To be done:
Answer these from the forum post, one per line:
1. What does the writer say they will do when the government comes calling for the buffalo preserve?
2. Which website does the writer say they have enjoyed until now?
3. Whom does the writer ask to delete their membership?

Document excerpt:
-.-.-
You say public land ranchers are losing support? Well why the hell wouldn't we when fellow ranchers, WHO SHOULD KNOW BETTER, KEEP THROWING US TO THE WOLVES. :roll: When the government comes calling for the buffalo preserve I intend to laugh my ass off! You and Tam don't get it at all. Congrats! You deserve each other. Now I will get back to being a good for nothing welfare ranching scumbag. Talk to ya never.

I have some great friends here. I encourage you to contact me via email or phone if you would still like to associate with a lowlife like myself. Time to get a new hobby where a guy doesn't have to fight with folks who are supposed to be playing on my team. I've enjoyed ranchers.net but not any more. This is where the cowboy rides away. Macon, please delete my membership. I've reached the end of my rope.


:clap: :tiphat:
 
A

Anonymous

Guest
Wed Apr 16, 2014 at 02:03 PM PDT.
-.-.-
Dataset extract:
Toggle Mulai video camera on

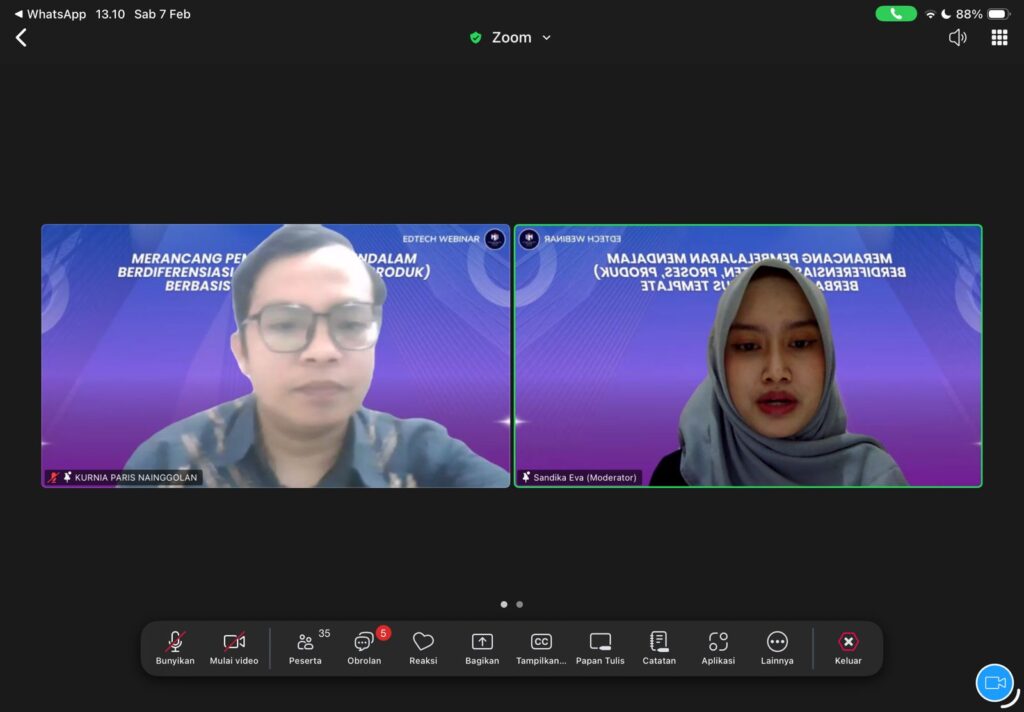(234, 647)
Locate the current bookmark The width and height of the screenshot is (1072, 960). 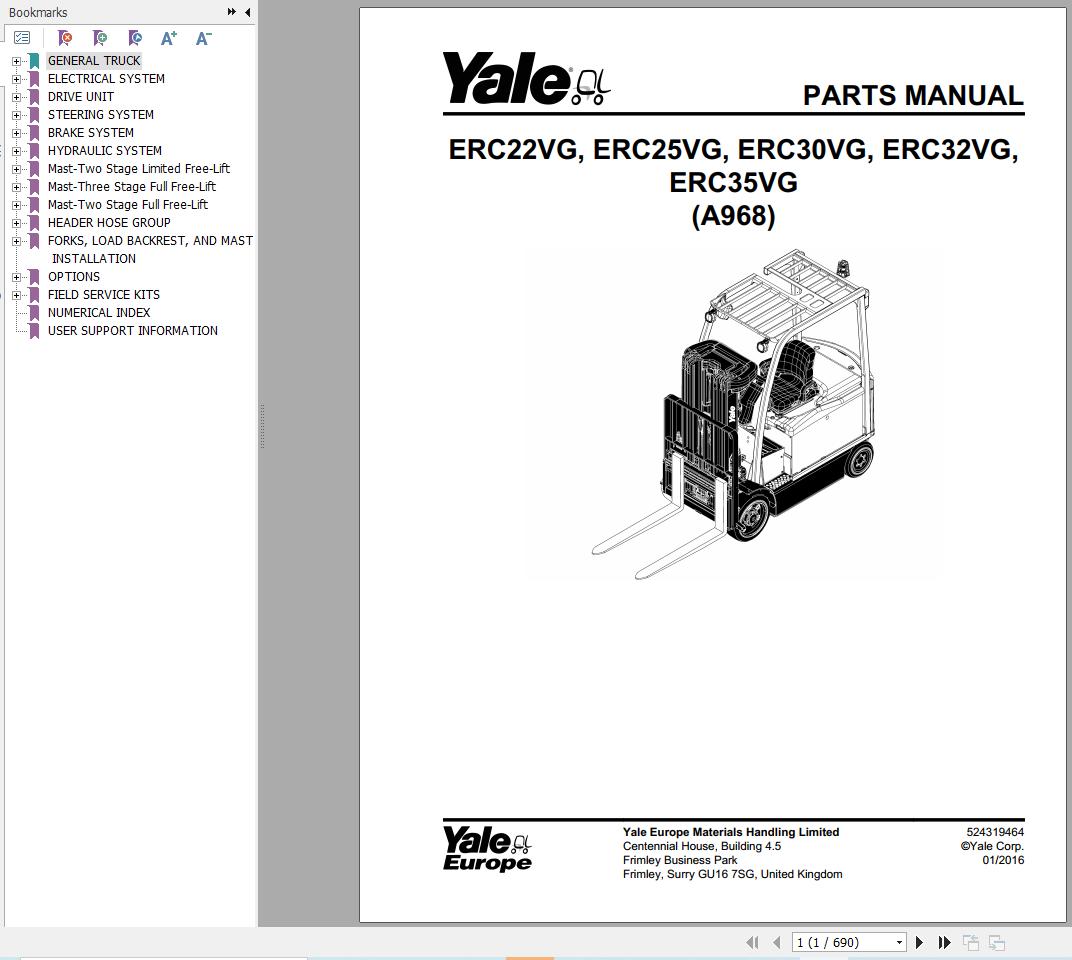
-.-.-
Task solution:
1. Laugh their ass off.
2. ranchers.net
3. Macon